İnsanlar ilk olarak teleskopların gerçekten iyi olmaya başladıkları 1700'lerde uzaylıları aramaya başladılar. Çoğu da varolan gezegezenler, aylar ve hatta güneş'te yaşam olabileceğine oldukça emindiler. Dünya'nın etrafındaki gökcisimleri dikkatli bir şekilde analiz edilmeye başlandığında, dünya dışında yaşam olabileceği inancı yaygınlığını yitirdi. Ve uzayın yıldız boyutundaki engin sonsuzluğu keşfedilmeye başlandığında, daha önce düşünülen tersine bunun pek de mümkün olamayacağı inancı ağır basmaya başladı. Gözlem imkanlarımız teleskoplar ve uydular sayesinde uzayın çok daha ötesini görmemize imkan vermeye başlayınca tekrardan evrenin bir yerlerinde yaşam olabileceğine dair umutlar arttı. Ve artık bir plana ihtiyacımız vardı.

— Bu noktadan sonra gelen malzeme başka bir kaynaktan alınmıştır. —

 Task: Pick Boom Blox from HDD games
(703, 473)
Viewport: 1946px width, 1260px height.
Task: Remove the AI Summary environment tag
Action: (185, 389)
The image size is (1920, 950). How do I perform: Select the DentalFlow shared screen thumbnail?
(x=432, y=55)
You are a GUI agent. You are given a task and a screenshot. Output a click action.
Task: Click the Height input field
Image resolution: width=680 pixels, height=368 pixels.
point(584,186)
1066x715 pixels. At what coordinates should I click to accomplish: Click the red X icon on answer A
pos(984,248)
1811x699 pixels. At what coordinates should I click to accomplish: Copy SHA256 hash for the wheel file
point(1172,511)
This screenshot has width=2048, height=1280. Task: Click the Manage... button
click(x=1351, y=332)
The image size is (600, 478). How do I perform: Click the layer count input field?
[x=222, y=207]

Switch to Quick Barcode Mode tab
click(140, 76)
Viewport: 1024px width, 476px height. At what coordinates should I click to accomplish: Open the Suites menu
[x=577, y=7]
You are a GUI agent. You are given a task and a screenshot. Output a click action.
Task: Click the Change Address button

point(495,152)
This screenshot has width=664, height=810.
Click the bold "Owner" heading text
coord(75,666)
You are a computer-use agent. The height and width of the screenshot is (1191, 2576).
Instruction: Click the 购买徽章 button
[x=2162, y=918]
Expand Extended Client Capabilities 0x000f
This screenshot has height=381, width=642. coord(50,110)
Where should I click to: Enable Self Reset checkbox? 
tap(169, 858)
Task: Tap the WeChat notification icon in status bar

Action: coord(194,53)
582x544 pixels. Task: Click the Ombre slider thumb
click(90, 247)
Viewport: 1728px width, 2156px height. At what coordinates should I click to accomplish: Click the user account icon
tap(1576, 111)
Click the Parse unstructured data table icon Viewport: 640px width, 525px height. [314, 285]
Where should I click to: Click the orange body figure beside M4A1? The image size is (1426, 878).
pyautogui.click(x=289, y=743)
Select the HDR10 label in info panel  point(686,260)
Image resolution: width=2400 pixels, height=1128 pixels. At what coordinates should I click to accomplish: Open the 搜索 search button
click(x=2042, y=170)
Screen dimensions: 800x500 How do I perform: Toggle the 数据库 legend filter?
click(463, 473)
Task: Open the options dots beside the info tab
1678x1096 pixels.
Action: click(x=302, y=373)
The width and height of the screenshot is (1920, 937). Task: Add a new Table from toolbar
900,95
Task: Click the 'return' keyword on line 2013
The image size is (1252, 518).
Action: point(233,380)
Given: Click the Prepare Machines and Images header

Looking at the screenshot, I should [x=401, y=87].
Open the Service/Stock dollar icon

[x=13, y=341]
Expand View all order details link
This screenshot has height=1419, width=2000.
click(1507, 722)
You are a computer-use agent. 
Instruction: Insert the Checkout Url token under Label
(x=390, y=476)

Nasa, "Dünya Dışı Türlerle Etkileşim İnsanlığın Faydasına mı, Zararına mı Olacak" isimli birincil etkileşim senaryosunun analizini içeren basit bir rapor yayınladı.
Her iyi bilimadamının raporunda olacağı gibi bu rapor da kategorilendirme ile başlıyor. Planlamada üç farklı genel etkileşim tipi bulunuyor. Bunlar insanlık için faydalı, nötr ve zararlı sonuçlar getiren durum senaryoları. 28 sayfalık bu raporun detaylarına buradan ulaşabilirsiniz.
Bilimkurgu filmlerinde bu tür durumlara dair çeşitli senaryo kurgularını görüyoruz. Ancak resmi olarak da devletlerin ve genel olarak dünyanın bir durum planına ihtiyacı var. Her ne kadar neyle karşılaşacağımızı bilmiyor olsak bile.

Hiç yorum yok:

Yorum Gönder

Related Posts Plugin for WordPress, Blogger...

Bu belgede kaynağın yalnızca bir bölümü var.